Gene therapy and cell engineering: Rather than delivering protein, viral vectors or non-viral plasmids can be used to drive local, sustained expression of growth factors. This reduces the need for repeated dosing. CRISPR-based gene editing may enable permanent modification of vascular cells to overexpress beneficial factors. Ex vivo transduction of mesenchymal stem cells or endothelial progenitor cells with growth factor genes, then transplantation, represents a next-generation approach.

Combination with other modalities: Growth factor therapy is unlikely to be a standalone solution. Combining with exercise, hyperbaric oxygen, or pharmacologic agents (e.g., statins, ACE inhibitors) may improve outcomes. For example, statins upregulate eNOS and improve endothelial function, potentially synergizing with VEGF.

Synthetic analogs and peptidomimetics: Small molecules or peptides that activate growth factor receptors with high specificity and longer half-lives are an active area of drug discovery. Such agents could be orally bioavailable, radically simplifying treatment. Already, non-peptide agonists of the VEGF receptor have shown preclinical promise.

Decoding the angiogenic code: Systems biology approaches, including single-cell RNA sequencing and proteomics, are mapping the full molecular choreography of vascular repair. This may reveal new targets and optimal temporal combinations of factors, moving beyond the handful of molecules currently used.

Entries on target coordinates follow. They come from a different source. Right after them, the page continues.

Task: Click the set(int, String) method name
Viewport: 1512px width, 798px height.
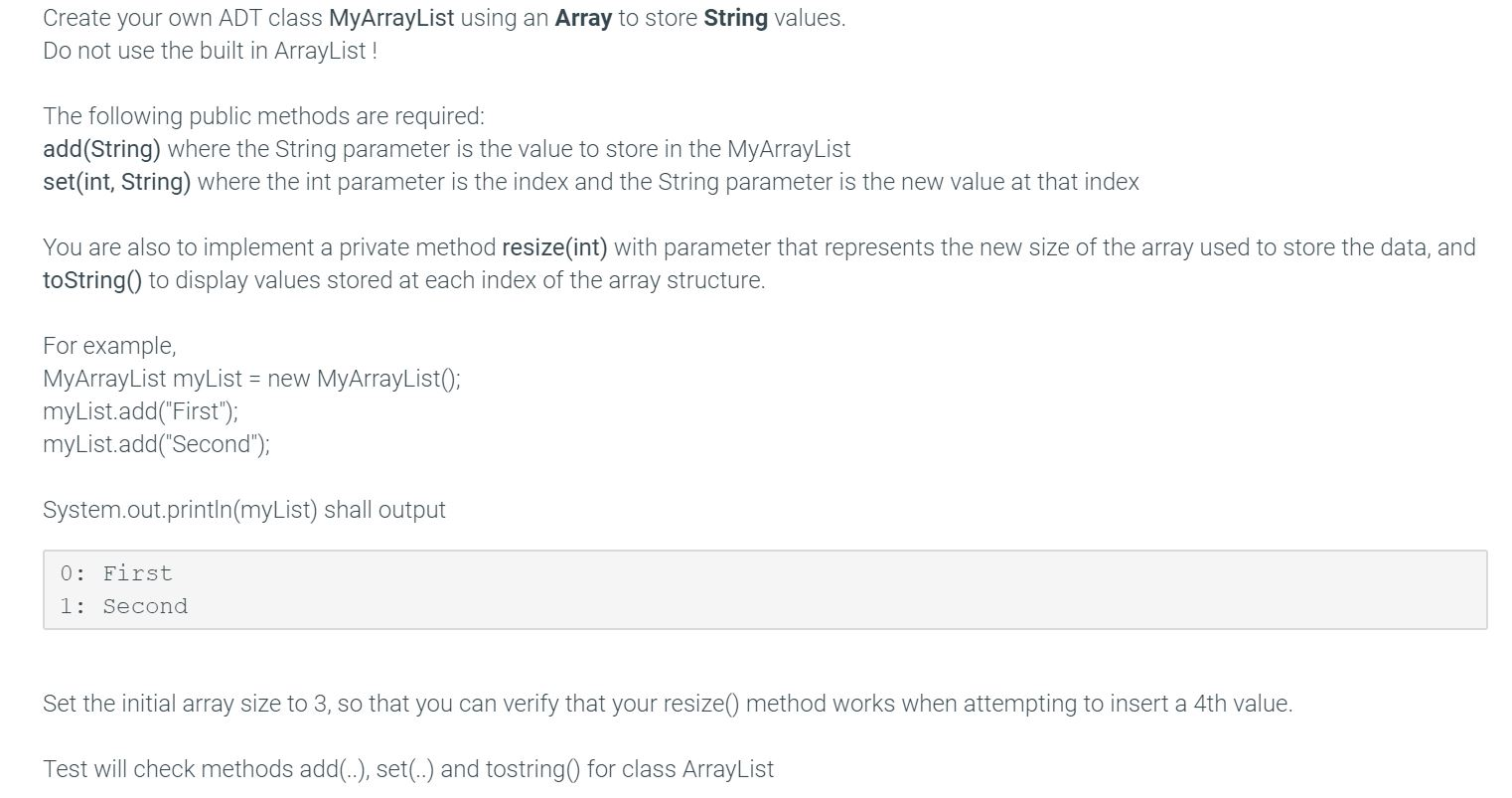Action: [x=116, y=182]
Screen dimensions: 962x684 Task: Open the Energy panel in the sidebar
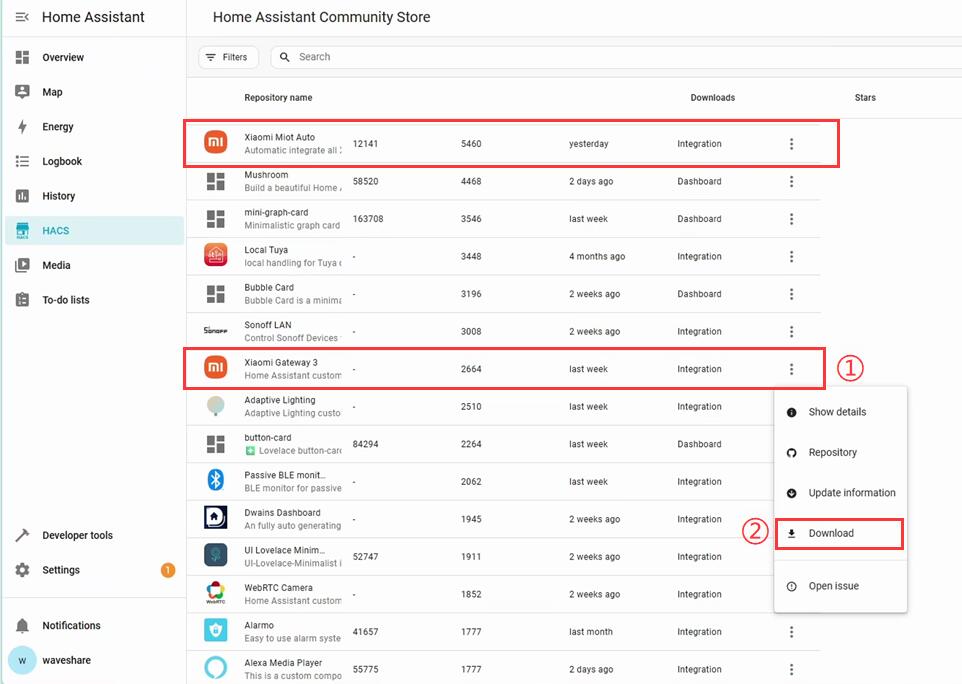(58, 127)
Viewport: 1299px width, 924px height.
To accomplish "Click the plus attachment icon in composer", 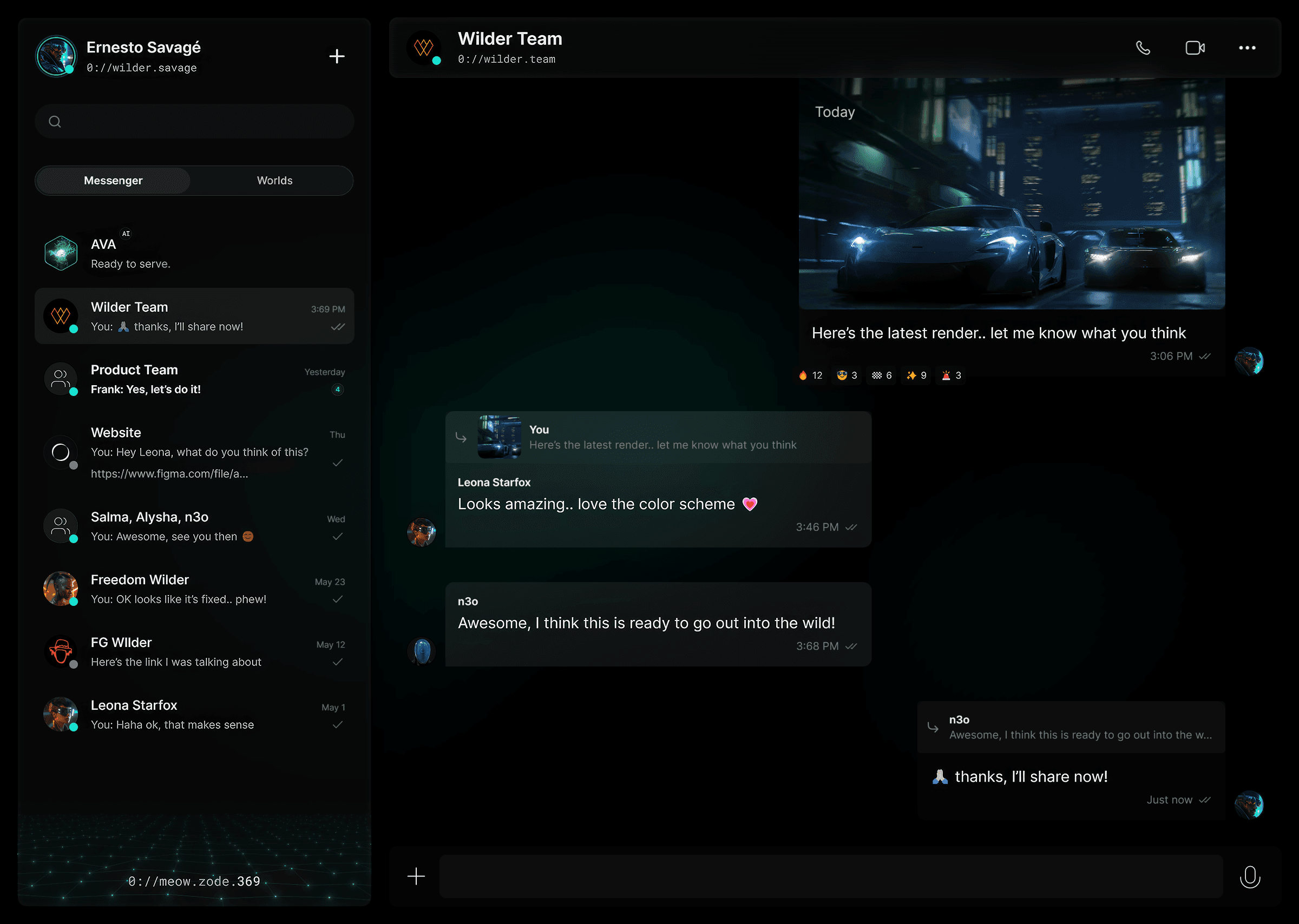I will pyautogui.click(x=416, y=876).
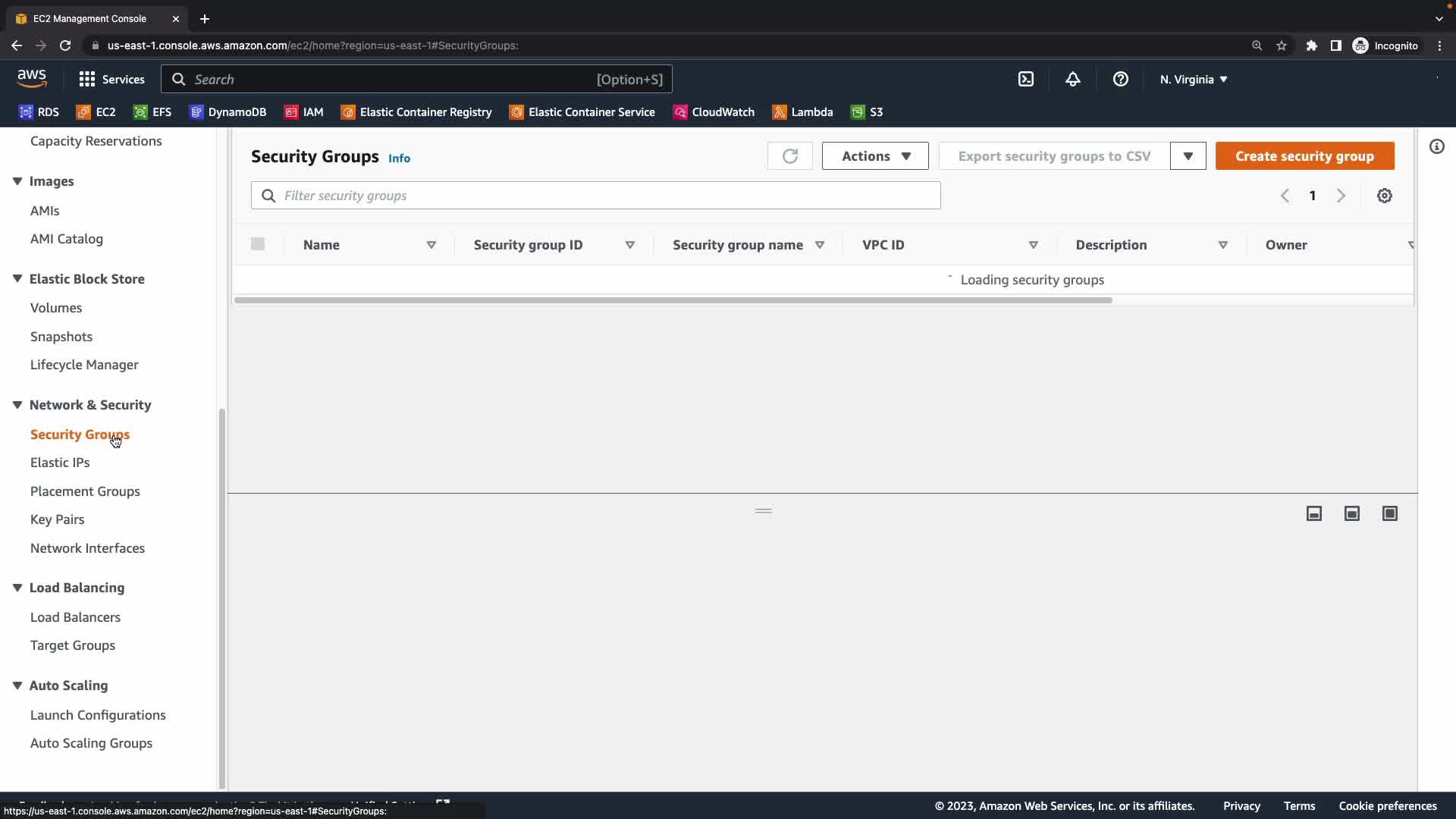Click the horizontal table scrollbar

click(x=673, y=300)
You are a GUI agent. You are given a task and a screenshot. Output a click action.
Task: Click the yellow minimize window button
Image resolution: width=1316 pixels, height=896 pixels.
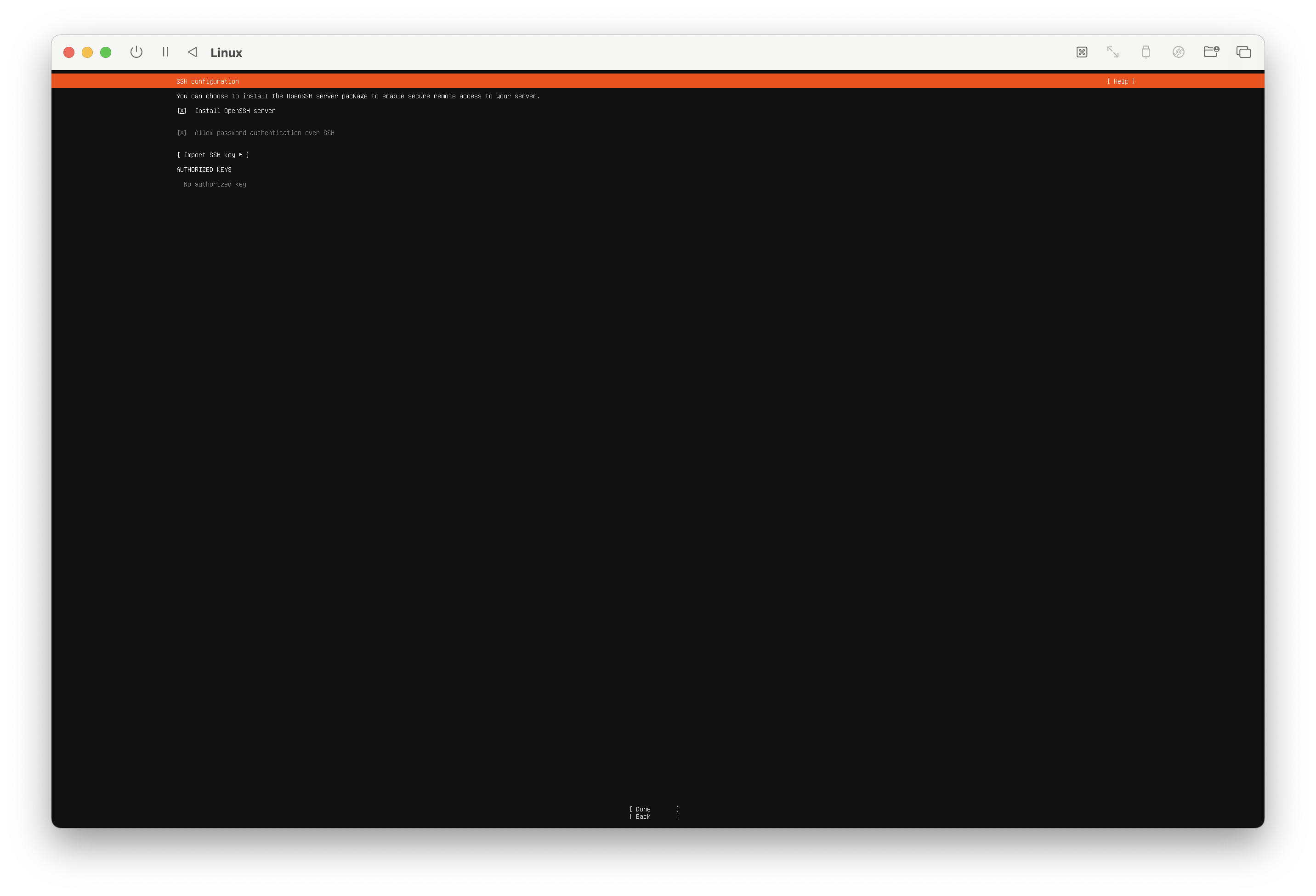(87, 53)
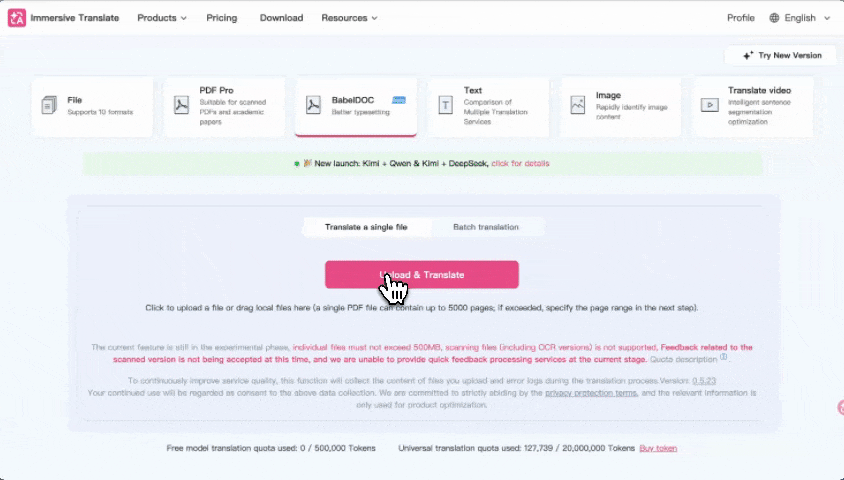
Task: Open the Pricing page
Action: click(223, 18)
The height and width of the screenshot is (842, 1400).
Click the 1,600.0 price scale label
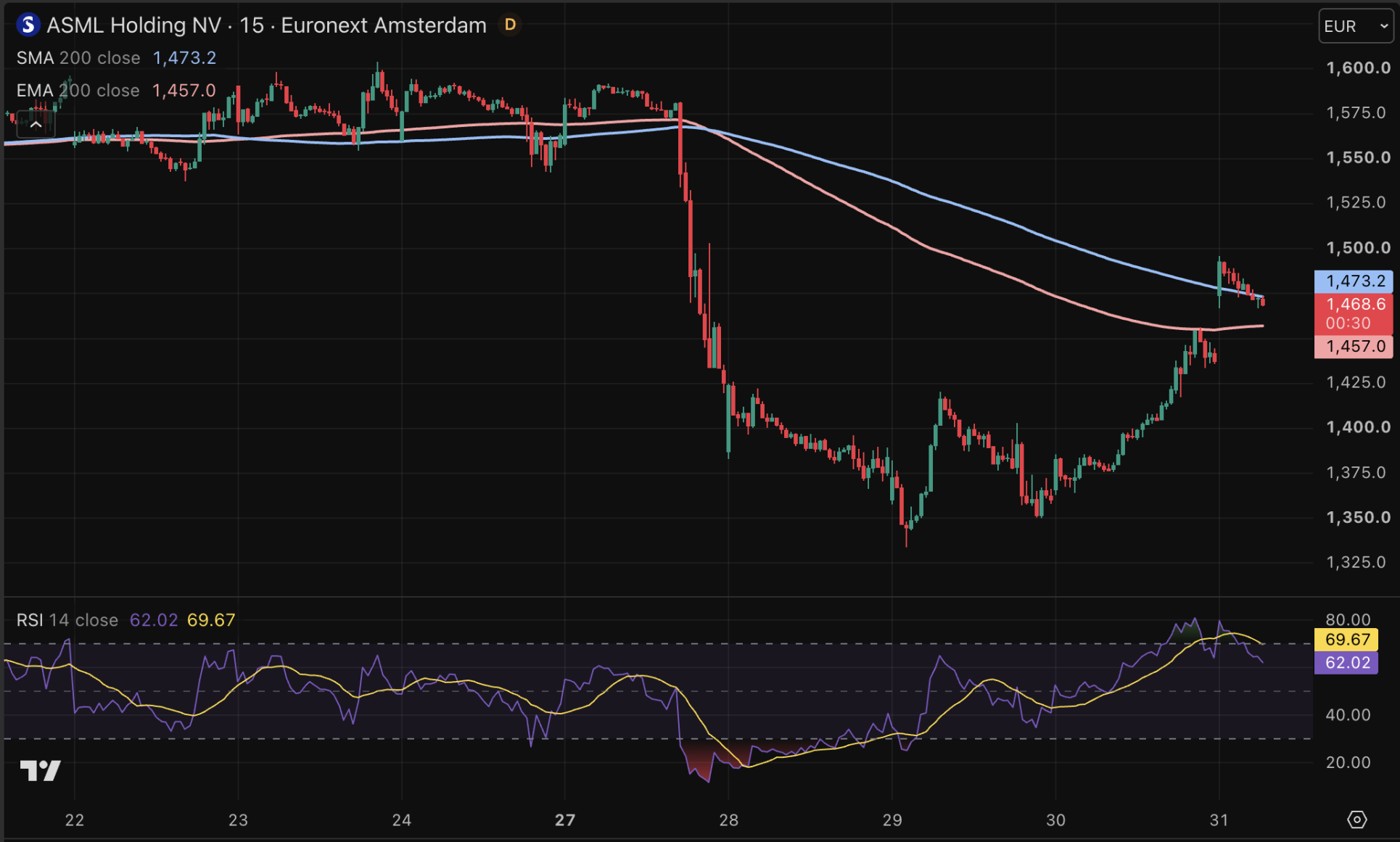click(x=1358, y=68)
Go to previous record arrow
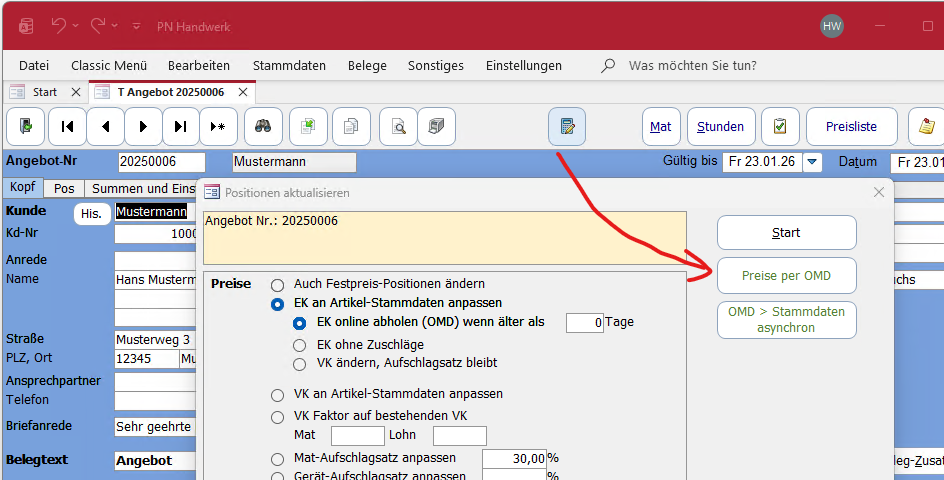The height and width of the screenshot is (480, 944). tap(105, 127)
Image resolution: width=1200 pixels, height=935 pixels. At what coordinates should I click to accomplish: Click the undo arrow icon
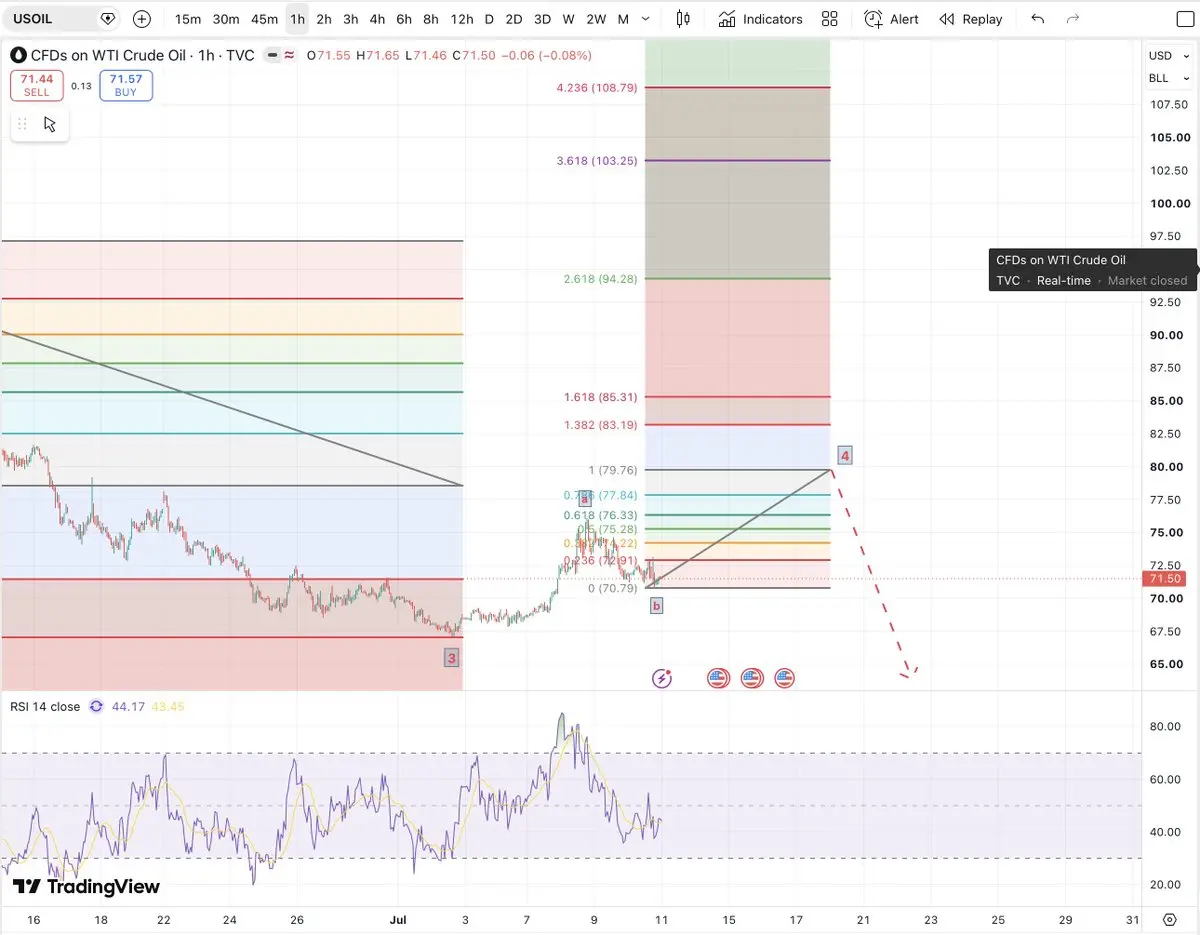[1038, 19]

In conclusion, growth factors are indispensable conductors of the vascular repair orchestra. From VEGF's initiation of sprouting to PDGF's stabilization of nascent vessels, each factor contributes to a tightly coordinated process. While clinical translation has faced hurdles—delivery, safety, and patient variability—ongoing innovations in biomaterials, gene therapy, and combination strategies are steadily advancing the field. As these challenges are addressed, growth factor therapies hold the potential to transform the treatment of ischemic diseases, chronic wounds, and tissue engineering, restoring vascular health to millions of patients worldwide.